Cambian de color al oxidarse: una adquiere tonalidad azul y la otra roja. Posteriormente, ambas fueron sintetizadas en laboratorio para evaluar su potencial terapéutico.
“La benzoquinona azul mostró una alta eficacia contra Mycobacterium tuberculosis, bacteria responsable de la tuberculosis, mientras que la roja actúa contra Staphylococcus aureus”, explicó Possani Postay.
Los hallazgos representan una alternativa prometedora frente a enfermedades que han desarrollado resistencia a tratamientos convencionales. Además, las pruebas realizadas en modelos murinos demostraron que la molécula azul tiene una importante capacidad antimicrobiana.
El doctor Hernández Pando, reconocido especialista en tuberculosis, fue quien realizó las pruebas relacionadas con la infección causada por Mycobacterium tuberculosis. Gracias a ello, se confirmó el potencial del nuevo compuesto para combatir esta enfermedad que, según la Organización Mundial de la Salud (OMS), continúa siendo una de las principales causas de muerte por infecciones en el mundo.
Incluso, los investigadores descubrieron que la misma molécula también puede eliminar otras bacterias peligrosas, como Acinetobacter baumannii, relacionada con infecciones hospitalarias severas.
Por otra parte, la colaboración con la Universidad de Stanford permitió determinar la estructura química de las benzoquinonas y avanzar en su síntesis. Esto resultó fundamental para el desarrollo de los antibióticos experimentales.

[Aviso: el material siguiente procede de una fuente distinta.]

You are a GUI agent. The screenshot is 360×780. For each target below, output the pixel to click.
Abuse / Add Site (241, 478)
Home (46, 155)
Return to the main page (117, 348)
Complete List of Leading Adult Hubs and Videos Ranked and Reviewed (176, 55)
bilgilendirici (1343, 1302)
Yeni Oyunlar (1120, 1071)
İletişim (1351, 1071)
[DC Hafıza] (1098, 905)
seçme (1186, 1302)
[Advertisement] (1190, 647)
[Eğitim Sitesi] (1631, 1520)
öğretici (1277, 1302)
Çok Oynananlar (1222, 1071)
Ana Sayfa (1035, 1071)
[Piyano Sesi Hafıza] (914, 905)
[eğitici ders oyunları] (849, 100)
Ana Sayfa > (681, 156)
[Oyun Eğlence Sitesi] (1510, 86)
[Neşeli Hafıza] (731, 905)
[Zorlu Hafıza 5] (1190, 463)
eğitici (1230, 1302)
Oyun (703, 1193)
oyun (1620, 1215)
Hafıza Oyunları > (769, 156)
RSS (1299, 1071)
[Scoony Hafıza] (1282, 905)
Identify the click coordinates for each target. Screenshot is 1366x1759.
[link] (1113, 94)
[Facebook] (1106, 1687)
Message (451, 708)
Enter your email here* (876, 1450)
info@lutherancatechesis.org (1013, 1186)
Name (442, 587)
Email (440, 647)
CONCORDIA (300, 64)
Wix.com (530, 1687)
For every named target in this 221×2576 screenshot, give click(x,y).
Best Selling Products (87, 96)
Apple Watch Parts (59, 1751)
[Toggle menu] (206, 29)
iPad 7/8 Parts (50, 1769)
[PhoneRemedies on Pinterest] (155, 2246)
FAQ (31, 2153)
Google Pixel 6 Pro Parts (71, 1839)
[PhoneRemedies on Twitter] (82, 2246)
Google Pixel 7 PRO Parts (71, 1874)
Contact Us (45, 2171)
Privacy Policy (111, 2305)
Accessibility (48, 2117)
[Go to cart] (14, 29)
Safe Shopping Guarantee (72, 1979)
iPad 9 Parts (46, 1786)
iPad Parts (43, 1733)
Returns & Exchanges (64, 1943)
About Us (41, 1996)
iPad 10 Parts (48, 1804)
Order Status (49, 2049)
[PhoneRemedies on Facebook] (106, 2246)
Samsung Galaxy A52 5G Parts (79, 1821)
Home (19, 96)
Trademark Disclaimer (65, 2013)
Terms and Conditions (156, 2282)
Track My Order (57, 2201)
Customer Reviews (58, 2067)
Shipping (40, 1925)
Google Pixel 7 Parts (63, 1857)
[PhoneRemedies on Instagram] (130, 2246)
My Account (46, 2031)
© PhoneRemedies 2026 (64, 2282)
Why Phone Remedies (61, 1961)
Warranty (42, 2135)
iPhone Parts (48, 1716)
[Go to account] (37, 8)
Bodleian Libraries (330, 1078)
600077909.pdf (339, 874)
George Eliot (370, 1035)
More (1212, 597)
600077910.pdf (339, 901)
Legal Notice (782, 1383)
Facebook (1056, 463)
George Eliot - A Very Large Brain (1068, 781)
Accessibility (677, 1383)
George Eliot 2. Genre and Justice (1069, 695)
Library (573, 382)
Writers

Tuberculosis y resistencia antimicrobiana, una amenaza global
La OMS advirtió que la tuberculosis farmacorresistente se ha convertido en una crisis de salud pública internacional. Tan sólo en 2024, se estima que 10.7 millones de personas contrajeron la enfermedad y más de 1.2 millones murieron por esta causa.
Además, Staphylococcus aureus representa otro reto sanitario debido a que puede provocar infecciones graves como neumonía, meningitis, septicemia y endocarditis, principalmente en hospitales.
Actualmente, el equipo científico trabaja en el desarrollo de nanopartículas que permitan estabilizar los nuevos antibióticos y facilitar su ingreso al organismo. Asimismo, ambas moléculas ya cuentan con patente en México y Sudáfrica.
Sin embargo, los especialistas reconocieron que el siguiente paso será el más complejo: realizar ensayos clínicos en humanos, proceso que requiere una fuerte inversión económica.
“Ojalá alguna farmacéutica mexicana nos apoye para producir estos antibióticos a gran escala”, expresó Possani Postay.